Although we had not a priori excluded males from participation, the fact that the first 10 patients fulfilling eligibility criteria were women is advantageous since there is a significant sex-related difference in GE of solids. This is well illustrated in a recent paper from our research group (21) in a cohort consisting of 105 males and 214 females. Thus, sex (but not age or BMI) was significantly associated with GE t1/2 (P < 0.001; females, 127.6 ± 28.7 [SD] min; males, 109.9 ± 28.6 min). However, significant effects on the GE of solids in healthy males were demonstrated in a separate study (RM-131 Multiple Ascending Dose Study; data on file, Rhythm Pharmaceuticals), suggesting that the results reported in the current study would likely be generalizable between sexes.

A potential pitfall of this study is that patients’ symptoms were low to moderate (group mean score, 1.32) at baseline, as measured by average GCSI-DD total score, and even lower during the placebo treatments (group mean score, 0.75). The low level of symptom scores in the study at baseline (a “floor effect”) made it difficult to assess any effect of the medication on symptoms; the primary goals of the current study were to assess PK and PD effects. In addition, although gastroparesis often develops in patients who have had diabetes for at least 10 years (5,7), only 4 of 10 patients in our study had diabetes for at least that duration. It is possible that patients in our study represented those with milder disease. Applicability to patients with severe and symptomatic gastroparesis is limited and will require further investigation.

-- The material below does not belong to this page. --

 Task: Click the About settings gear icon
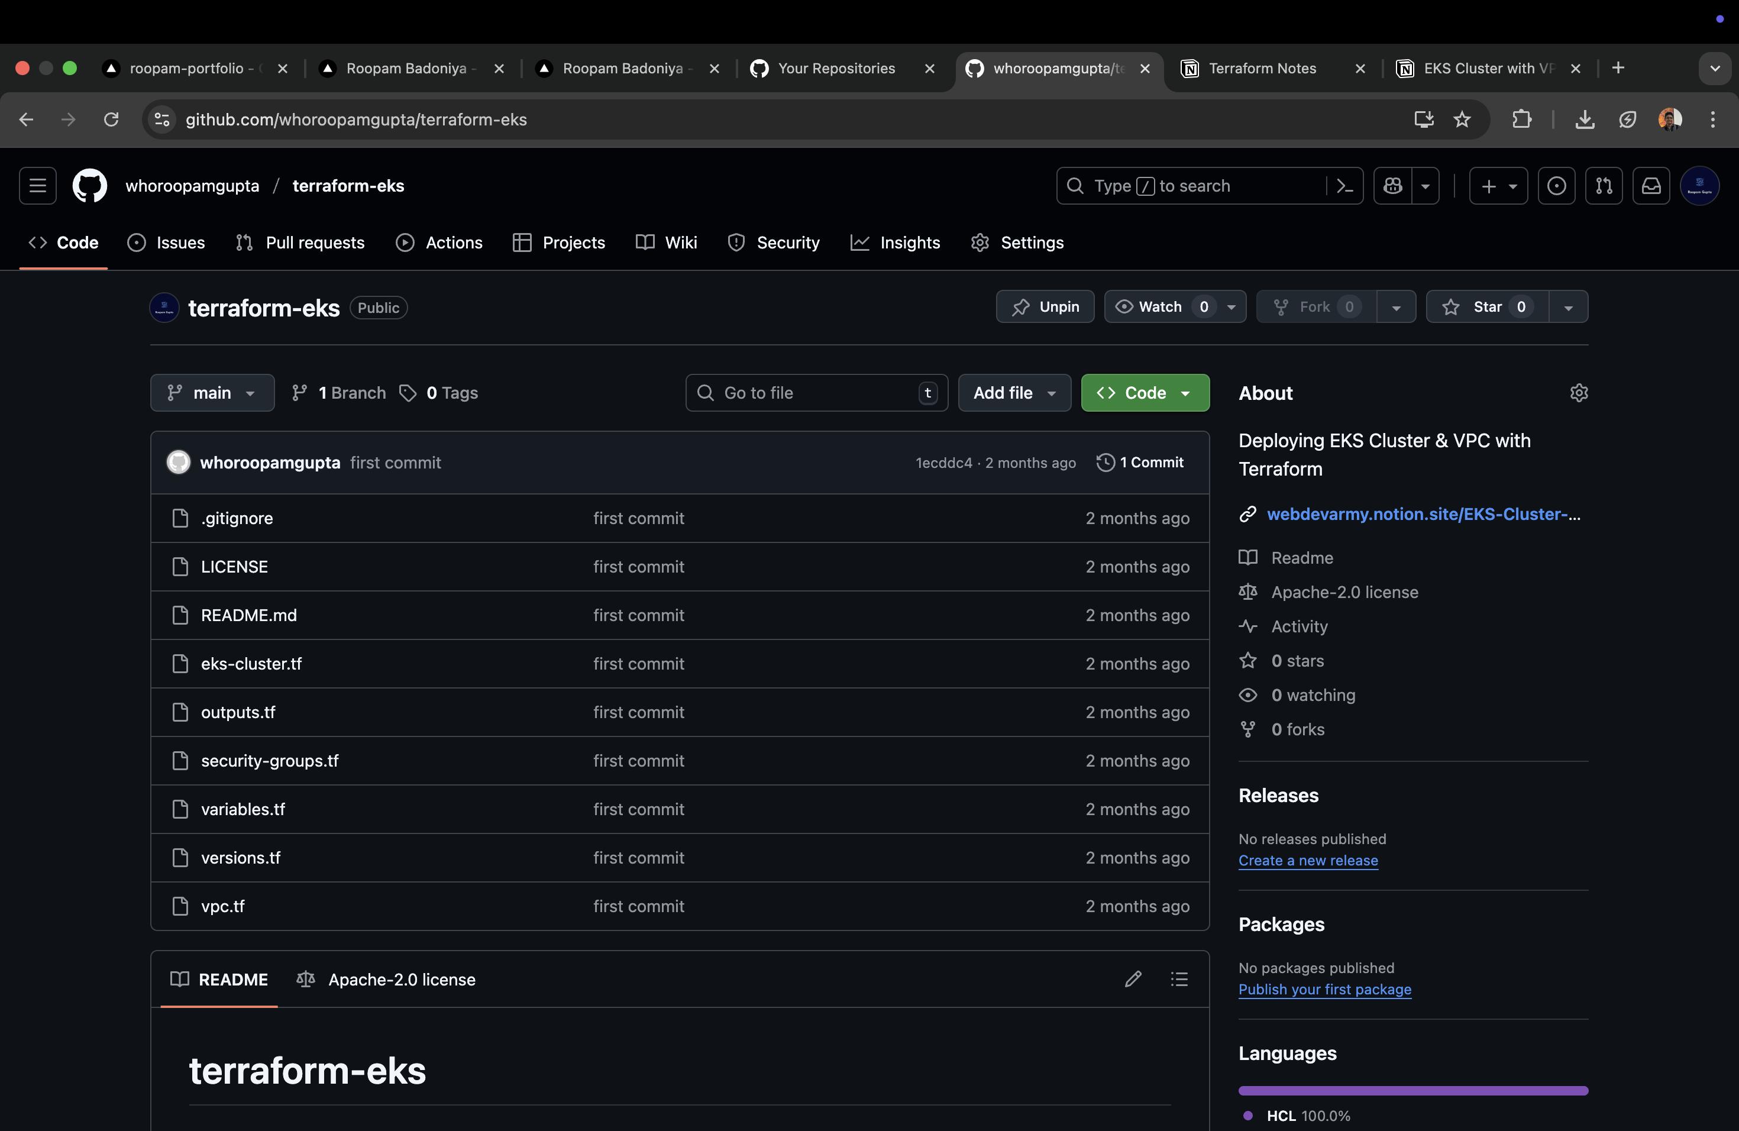click(1578, 393)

In summary, PD investigation of a single administration of RM-131 reveals that it is effective in greatly accelerating GE in patients with type 2 diabetes and DGE, similar to the known effects of intravenous erythromycin in patients hospitalized with gastroparesis (9). These observations support the need for further clinical investigation of this promising and novel pharmacological agent in the medium- and long-term for the treatment of symptoms in patients with diabetic gastroparesis. Future studies will also be necessary in patients with type 1 diabetes, which differs in disease prevalence of gastroparesis (5) and may also differ in responsiveness to treatment.

Acknowledgments

The work was supported by research grants from the National Institutes of Health (DK-067071 to M.C. and the Mayo Clinic Clinical and Translational Science Award RR0024150).

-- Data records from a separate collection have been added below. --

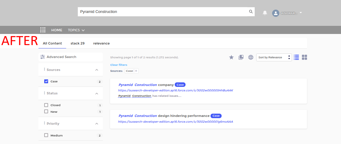341x144 pixels.
Task: Switch to list view layout
Action: coord(296,57)
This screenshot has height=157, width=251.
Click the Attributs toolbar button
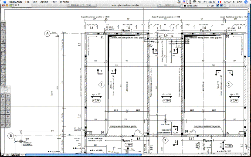coord(74,5)
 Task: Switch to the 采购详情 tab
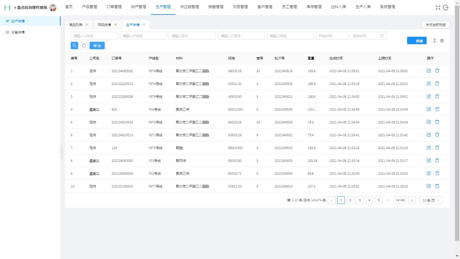tap(104, 24)

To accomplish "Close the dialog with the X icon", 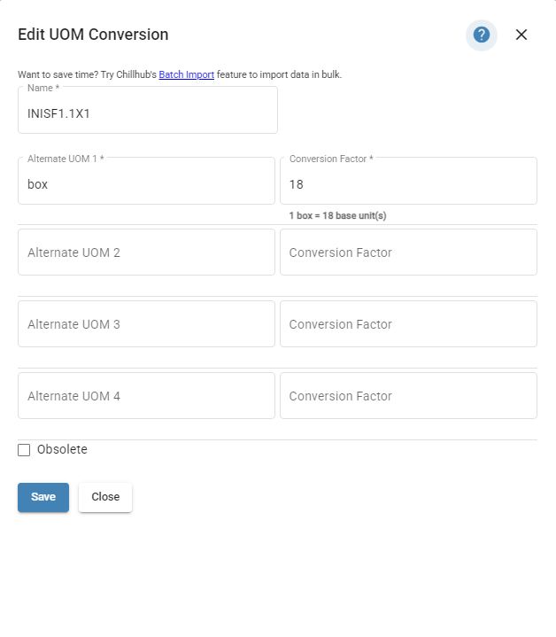I will [521, 35].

This study was supported by a research grant from Rhythm Pharmaceuticals. E.S., P.N., and K.G. are employees of Rhythm Pharmaceuticals. No other potential conflicts of interest relevant to this article were reported.

A.S. performed research, recruited participants, and wrote the manuscript. M.C. conceptualized the study and wrote the protocol and manuscript. I.B. recruited participants and performed scintigraphic studies. D.B. performed scintigraphic studies and analysis. E.S. conceptualized the study, interpreted hormonal measurements, and studied the PK. P.N. studied the PK. K.G. conceptualized the study, interpreted hormonal measurements, and wrote the manuscript. S.A.S. recruited participants. A.V. recruited participants and monitored diabetic control. A.R.Z. performed database management and statistical analysis and wrote the manuscript. All authors approved the final submitted paper. M.C. is the guarantor of this work and, as such, had full access to all the data in the study and takes responsibility for the integrity of the data and the accuracy of the data analysis. Rhythm Pharmaceuticals was not involved in the design, conduct, collection, or interpretation of the data.

Footnotes

Clinical trial reg. no. NCT01394055, clinicaltrials.gov.